Yes, I'm lucky. It's not what you plan. You don't plan to be alone at 52. You don't plan to sleep alone. You don't plan to make one cup of tea in the morning, or share your photographs with Instagram, because there is no-one walking alongside you. There is no lap to jump into, no extra toothpaste tube with its cap off to moan about, no shirts to iron, no-one to dance with in the kitchen while you cook supper.
"How are you?" said my ex yesterday. "Talk to me. I haven't seen you for ages. How's it going?" "Well, I'm happy," I said. "I'm really happy. The children are here and I'm working hard and I had a lovely holiday and I'm content. And I fully expect to be single for the rest of my life now and I'm okay with it." "Oh, don't be silly" he said. "You're hot. Someone great will come along when you least expect it." But you see, I wasn't looking for sympathy. I am all right with it. It's not what you plan. But it's all right.
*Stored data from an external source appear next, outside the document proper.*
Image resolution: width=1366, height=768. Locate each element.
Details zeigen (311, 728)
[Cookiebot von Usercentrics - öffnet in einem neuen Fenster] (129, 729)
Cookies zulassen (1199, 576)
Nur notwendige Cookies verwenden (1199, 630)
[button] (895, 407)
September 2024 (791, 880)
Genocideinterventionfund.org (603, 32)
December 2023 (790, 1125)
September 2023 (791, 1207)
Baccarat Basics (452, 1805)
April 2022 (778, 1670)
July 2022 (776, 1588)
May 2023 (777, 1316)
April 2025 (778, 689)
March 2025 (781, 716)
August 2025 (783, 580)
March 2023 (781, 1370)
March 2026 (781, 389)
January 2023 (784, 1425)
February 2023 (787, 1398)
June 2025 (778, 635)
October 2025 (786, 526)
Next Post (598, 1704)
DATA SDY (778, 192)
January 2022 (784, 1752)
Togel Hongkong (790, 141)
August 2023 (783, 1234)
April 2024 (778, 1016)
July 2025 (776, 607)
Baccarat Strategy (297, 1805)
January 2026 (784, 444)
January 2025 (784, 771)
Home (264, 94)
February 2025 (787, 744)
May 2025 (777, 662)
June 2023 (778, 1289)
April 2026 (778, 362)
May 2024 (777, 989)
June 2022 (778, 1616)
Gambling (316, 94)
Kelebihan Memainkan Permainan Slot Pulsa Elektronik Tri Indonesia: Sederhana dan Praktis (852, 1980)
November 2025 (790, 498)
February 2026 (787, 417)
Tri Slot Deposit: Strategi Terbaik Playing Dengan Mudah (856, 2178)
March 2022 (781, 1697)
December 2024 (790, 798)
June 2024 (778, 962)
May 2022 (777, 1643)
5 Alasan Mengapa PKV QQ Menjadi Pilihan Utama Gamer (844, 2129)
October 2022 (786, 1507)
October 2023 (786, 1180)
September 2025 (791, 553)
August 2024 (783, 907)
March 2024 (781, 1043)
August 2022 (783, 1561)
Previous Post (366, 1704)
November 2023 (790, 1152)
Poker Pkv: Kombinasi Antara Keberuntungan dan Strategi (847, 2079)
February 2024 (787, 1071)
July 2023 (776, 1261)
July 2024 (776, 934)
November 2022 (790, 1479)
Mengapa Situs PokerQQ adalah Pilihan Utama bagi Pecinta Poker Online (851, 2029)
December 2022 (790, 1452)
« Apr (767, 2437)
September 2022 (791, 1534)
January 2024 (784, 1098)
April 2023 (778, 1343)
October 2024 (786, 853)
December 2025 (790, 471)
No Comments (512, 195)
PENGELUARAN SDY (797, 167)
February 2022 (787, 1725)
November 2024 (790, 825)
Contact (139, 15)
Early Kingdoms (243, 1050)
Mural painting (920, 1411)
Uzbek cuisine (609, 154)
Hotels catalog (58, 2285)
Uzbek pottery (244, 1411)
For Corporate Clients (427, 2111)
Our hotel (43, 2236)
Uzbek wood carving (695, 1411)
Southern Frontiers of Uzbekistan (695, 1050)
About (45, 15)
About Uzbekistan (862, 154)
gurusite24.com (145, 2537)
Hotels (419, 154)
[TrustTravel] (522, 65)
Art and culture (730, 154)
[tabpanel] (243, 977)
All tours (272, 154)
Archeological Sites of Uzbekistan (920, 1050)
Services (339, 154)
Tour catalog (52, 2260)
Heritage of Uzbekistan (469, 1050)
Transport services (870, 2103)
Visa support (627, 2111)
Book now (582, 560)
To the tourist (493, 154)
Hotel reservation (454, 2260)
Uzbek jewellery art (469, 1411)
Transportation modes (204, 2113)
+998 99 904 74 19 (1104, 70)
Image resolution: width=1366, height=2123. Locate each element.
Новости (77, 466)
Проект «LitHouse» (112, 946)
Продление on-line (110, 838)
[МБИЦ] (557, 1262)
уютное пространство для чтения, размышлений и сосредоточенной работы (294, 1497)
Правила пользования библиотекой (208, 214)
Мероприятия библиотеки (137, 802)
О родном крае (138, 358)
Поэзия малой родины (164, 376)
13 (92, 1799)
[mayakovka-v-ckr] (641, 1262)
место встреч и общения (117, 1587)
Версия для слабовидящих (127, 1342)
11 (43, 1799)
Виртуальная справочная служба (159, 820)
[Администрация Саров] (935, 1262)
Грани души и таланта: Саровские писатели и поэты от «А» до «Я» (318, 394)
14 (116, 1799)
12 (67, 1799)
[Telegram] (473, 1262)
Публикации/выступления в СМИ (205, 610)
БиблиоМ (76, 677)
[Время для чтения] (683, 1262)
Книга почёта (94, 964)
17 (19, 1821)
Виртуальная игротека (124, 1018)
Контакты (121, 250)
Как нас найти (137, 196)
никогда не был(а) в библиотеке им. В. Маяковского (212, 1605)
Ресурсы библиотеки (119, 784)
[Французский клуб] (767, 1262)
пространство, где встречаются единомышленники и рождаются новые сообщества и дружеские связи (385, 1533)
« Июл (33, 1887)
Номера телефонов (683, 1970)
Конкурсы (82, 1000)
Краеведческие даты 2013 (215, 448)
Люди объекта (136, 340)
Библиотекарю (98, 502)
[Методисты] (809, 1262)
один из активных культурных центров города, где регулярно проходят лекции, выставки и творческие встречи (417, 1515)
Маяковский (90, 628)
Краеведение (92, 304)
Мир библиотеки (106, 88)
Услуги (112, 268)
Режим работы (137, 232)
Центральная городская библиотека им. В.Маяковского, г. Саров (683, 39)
The great joy of living in Los Angeles is the one-year-old birthday party. These are like weddings. The one we went to featured a taco truck, a band who encouraged the children to beat tambourines and drums, and did a version of "Uptown Funk" so everyone could dance. Incredibly sexy, chic parents wandered about, one or two children tucked under an arm. Red and pink and fuchsia and white balloons. A crisp New Zealand sauvignon blanc. "Oh wow," said my twenty-year old daughter "all these fathers are seriously hot." Eddie, a man I befriended, told me conspiratorially that the band that were playing the party, featuring two t-shirted twenty-something men with a sprinkling of facial hair, were the "absolute hottest thing on the pre-school circuit. In fact," he went on "we just got back from a party in Broad Beach where they were playing." Another mother, wearing studded flat Valentino sandals told me that one of the band members "sleeps with the mommies to keep them happy." Where's Judd Apatow when you need him? The ex and I threw bemused looks at each other across the pink paper-lanterned garden, and were impossibly enchanted by the birthday girl, who really, really, really makes you want to have more children. "Oh. My. God." said Minky. "I want to hold a baby SO badly." "Grab one," I said, "there are hundreds. No-one will notice."
I found a charming octogenarian Egyptian man, the grandfather of the birthday girl, and he told me wonderful stories of riding Arab horses as a teenager near the Pyramids, galloping through the warm desert. And we discussed dukkah and pistachios and labneh. Oh the romance!
I love Los Angeles. Have I said that? I love it all. The earnestness. The artifice. The blowsy, sunny beauty. The bland, bland, pleasant weather. The drama of traffic. I love that people don't know how to make conversation and can't recognize a joke at a hundred paces. I love that people care about silly things and embrace ridiculousness wholeheartedly. I had a serious conversation with a good friend about his fascination with channeling, for example. Channeling. "I don't think you're patient enough for it," he said and all I could think about was Shirley MacLaine with ectoplasm coming out of her head. Of course I'm fucking patient I thought. I'm fucking spiritual. Shove that up your namaste. Ha ha ha. I love that I've become desperately un-English, in the immortal words of my friend Giles, and yet not quite American.
And yes, we're so civilized. Tonight, I'm having a completely un-ironic vegan supper at a raw restaurant with a friend. And I can't wait.